▶ [Problem to solve]:
What lines in the records below contain the string "element"? Copy every one.

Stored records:
____________
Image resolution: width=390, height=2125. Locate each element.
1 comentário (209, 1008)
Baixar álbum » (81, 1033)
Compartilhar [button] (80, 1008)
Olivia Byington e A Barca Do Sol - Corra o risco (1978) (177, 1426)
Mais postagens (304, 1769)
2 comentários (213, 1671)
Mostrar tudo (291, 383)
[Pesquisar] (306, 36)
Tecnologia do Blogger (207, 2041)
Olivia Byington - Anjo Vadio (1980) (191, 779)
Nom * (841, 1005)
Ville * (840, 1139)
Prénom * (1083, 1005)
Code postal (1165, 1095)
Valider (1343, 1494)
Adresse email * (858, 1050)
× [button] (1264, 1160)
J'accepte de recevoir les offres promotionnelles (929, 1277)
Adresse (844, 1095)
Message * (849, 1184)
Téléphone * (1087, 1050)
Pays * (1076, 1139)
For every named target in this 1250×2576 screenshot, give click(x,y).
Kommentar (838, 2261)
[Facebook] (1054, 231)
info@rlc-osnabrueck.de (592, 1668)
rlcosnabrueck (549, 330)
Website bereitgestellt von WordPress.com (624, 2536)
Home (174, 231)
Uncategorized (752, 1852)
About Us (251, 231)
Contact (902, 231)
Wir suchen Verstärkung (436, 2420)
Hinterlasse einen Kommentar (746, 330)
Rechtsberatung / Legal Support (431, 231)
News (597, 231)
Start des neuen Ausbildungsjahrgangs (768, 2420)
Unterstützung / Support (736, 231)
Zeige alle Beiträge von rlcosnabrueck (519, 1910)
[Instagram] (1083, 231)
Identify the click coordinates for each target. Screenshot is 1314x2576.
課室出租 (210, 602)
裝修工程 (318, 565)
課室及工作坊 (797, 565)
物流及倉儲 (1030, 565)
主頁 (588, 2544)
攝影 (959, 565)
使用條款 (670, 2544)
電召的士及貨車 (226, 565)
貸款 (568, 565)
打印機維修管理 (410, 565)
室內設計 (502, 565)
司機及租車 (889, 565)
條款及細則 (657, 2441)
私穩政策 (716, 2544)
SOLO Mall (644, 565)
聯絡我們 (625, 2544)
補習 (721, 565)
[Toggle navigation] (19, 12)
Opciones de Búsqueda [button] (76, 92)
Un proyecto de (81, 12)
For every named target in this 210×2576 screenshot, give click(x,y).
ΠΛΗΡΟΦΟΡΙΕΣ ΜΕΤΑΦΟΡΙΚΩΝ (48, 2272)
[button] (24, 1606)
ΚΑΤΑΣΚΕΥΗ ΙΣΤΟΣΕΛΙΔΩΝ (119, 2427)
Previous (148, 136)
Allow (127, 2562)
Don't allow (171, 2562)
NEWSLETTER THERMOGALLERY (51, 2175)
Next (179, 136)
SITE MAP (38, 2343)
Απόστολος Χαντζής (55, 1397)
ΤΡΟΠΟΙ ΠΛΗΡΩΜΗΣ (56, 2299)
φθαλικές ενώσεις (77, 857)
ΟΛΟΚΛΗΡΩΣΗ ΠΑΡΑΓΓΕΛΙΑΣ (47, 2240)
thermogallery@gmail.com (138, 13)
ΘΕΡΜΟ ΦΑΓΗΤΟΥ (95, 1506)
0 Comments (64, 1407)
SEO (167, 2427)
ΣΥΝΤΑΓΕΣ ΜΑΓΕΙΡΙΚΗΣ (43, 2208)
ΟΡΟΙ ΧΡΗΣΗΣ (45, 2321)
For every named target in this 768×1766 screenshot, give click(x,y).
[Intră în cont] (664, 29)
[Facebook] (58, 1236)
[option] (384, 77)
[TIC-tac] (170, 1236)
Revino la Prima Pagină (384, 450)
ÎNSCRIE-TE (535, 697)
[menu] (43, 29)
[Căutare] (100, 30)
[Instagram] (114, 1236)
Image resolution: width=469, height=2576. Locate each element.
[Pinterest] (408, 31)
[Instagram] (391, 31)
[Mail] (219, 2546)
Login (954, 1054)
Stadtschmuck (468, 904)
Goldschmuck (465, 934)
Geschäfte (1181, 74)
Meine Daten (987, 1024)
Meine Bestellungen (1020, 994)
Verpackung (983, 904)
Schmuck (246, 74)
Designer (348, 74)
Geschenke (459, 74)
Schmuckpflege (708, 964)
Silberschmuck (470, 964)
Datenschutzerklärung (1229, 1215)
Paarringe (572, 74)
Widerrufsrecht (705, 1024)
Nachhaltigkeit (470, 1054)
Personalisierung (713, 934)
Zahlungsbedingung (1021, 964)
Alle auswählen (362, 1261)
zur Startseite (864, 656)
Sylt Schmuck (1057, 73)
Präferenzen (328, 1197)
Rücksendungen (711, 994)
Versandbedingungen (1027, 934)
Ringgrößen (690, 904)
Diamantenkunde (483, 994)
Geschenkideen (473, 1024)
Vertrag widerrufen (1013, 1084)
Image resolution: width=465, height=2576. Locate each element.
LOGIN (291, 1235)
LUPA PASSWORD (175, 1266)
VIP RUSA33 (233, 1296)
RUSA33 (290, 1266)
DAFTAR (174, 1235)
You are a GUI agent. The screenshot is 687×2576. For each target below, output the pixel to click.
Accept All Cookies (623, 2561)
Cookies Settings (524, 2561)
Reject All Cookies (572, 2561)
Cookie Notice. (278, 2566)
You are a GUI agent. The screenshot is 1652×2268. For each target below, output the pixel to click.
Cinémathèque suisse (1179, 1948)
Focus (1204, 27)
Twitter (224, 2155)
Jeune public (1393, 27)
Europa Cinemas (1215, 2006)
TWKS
____________
▶ [Solution to this problem]:
Image resolution: width=390, height=2125. Locate each element.
Image resolution: width=469, height=2576. Locate each element.
Image resolution: width=465, height=2576. Locate each element.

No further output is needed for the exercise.